◆ **Directions**: Copy the records below, from the line containing "Where should I" through the last line; leave out pictures.

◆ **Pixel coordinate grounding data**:
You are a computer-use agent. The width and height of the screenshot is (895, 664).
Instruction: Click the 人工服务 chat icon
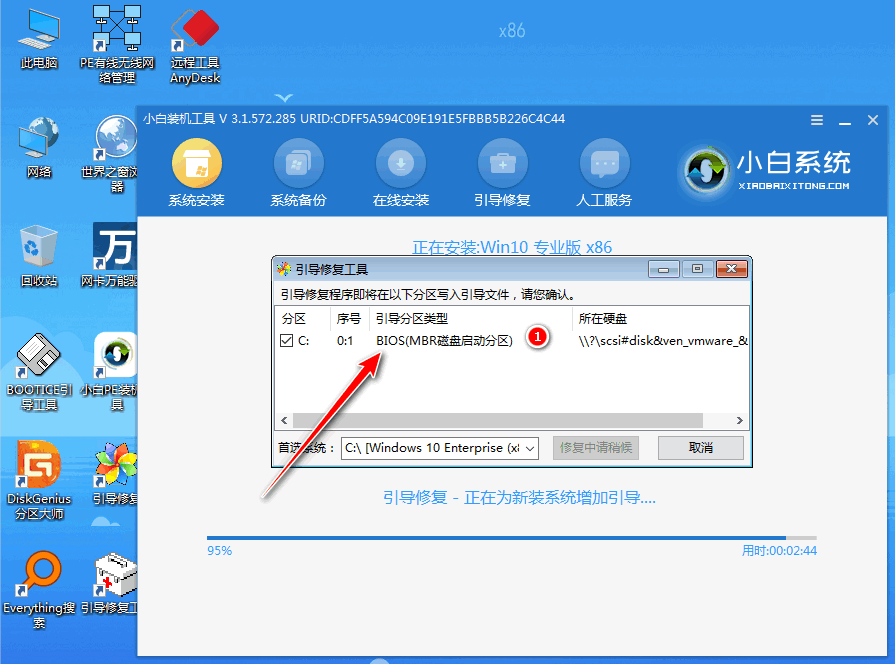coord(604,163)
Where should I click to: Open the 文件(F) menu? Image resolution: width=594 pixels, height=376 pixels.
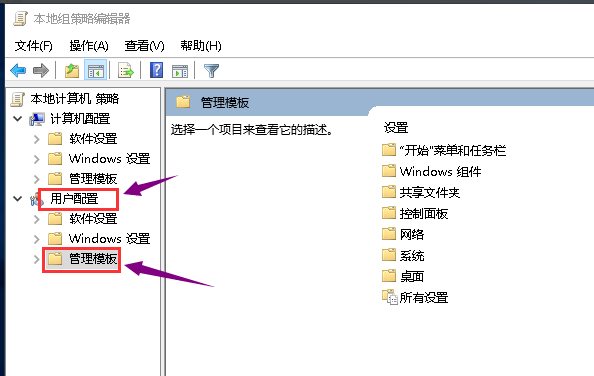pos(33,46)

◆ **Output for this task**:
Where should I click to: Open the 文件(F) menu? Image resolution: width=594 pixels, height=376 pixels.
pos(33,46)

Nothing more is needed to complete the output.